Eine Perspektive, die ich nicht erwartet, aber dringend gebraucht habe! Als ich das erste Mal von diesem Buch gehört habe und erfahren habe, dass es aus Lydias Perspektive erzählt wird, musste ich die Geschichte einfach lesen. Der Klappentext verspricht eine phantastische Nacherzählung mit einer Prise Magie und Hexerei.

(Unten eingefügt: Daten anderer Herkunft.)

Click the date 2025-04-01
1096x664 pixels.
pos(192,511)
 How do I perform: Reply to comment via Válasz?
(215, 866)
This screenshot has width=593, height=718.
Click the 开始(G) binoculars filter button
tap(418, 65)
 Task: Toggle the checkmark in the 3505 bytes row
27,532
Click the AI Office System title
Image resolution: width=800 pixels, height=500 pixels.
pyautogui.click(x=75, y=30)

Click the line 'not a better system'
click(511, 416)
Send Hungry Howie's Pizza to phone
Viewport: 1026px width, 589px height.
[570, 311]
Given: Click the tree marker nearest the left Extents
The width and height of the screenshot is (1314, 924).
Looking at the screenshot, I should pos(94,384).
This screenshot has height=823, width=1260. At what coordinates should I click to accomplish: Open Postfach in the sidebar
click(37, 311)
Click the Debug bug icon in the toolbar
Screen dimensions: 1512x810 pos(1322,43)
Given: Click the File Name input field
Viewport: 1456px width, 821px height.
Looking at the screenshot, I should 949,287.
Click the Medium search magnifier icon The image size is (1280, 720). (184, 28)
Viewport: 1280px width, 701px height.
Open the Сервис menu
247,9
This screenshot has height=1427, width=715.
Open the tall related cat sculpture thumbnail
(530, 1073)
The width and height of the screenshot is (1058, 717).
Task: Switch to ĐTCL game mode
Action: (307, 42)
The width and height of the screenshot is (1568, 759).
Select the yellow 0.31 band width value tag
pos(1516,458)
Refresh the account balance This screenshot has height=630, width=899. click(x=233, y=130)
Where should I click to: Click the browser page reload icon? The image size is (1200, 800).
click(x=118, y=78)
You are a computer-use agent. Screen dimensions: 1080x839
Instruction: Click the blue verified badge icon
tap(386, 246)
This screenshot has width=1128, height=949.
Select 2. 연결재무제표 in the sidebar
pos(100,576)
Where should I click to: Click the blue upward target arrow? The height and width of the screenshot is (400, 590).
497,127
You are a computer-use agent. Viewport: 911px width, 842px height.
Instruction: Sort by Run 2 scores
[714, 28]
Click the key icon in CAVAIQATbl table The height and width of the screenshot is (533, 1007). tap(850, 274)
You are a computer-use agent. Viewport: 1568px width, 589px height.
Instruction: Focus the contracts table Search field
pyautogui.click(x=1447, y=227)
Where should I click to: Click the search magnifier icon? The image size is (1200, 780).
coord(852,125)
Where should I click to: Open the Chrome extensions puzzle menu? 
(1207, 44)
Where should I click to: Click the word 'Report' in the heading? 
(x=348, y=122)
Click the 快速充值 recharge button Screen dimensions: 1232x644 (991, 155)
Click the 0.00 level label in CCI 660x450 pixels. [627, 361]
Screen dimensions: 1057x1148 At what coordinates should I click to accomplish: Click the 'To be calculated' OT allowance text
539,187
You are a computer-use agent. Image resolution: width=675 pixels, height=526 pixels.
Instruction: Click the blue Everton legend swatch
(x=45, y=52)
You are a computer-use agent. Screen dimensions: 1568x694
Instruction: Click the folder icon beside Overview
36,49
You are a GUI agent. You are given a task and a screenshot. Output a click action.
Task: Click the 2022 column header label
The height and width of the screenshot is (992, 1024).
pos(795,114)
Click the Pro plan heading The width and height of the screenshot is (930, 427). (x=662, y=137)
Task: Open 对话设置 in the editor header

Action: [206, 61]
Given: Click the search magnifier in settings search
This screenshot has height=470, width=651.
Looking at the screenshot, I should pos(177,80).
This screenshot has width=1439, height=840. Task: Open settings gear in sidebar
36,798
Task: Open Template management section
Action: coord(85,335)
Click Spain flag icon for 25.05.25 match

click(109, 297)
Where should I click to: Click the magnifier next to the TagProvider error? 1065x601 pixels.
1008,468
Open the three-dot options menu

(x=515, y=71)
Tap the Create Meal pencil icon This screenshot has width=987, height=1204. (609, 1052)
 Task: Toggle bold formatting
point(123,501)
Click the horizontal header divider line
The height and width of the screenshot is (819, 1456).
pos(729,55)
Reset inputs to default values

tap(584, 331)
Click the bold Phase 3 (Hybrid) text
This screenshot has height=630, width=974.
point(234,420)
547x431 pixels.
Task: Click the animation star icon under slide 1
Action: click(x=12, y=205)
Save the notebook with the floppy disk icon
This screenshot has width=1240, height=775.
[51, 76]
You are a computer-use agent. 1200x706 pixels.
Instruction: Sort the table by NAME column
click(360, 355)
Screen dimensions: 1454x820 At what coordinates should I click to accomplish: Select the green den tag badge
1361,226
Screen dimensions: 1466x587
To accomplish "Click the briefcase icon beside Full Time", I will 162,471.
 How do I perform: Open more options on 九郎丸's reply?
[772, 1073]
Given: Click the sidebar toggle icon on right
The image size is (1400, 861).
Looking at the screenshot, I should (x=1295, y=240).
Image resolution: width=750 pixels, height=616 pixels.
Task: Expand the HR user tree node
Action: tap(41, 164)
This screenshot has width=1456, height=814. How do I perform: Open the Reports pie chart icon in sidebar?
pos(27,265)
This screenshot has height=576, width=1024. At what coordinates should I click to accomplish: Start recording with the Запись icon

Ich bin gut in die Geschichte eingestiegen. Der Schreibstil war originell und sehr nahbar. Da ich ein großer Fan vom Klassiker bin, kannte ich natürlich den Teil der Geschichte. Mir hat die Darstellung von Lydia und Kitty sehr gefallen. Ihre Chataktere wurden sehr gut aufgearbeitet und ich hatte sehr viel Spaß beim Lesen. Generell hat man gemerkt wie viel Arbeit die Autorin in das Buch gesteckt hat. Auch Wickham hat Tiefgang bekommen. Mehr möchte ich dazu natürlich nicht spoilern.
Einen Kritikpunkt habe ich aber trotz der tollen Erzählweise. An einigen Stellen war mir die Geschichte zu zäh, weil ich nicht genau wusste, wo die Geschichte überhaupt hin möchte. Man springt zwischen Vergangenheit und Gegenwart und so wichtig die beiden Erzählstränge auch sind, hat mir das an manchen Stellen das Lesen erschwert.
Dennoch hat mir das Buch gut gefallen und ich kann es jedem Jane Austen Liebhaber, der eine Prise Hexerei verträgt nur wärmstens empfehlen! Von mir gibt es vier Sterne.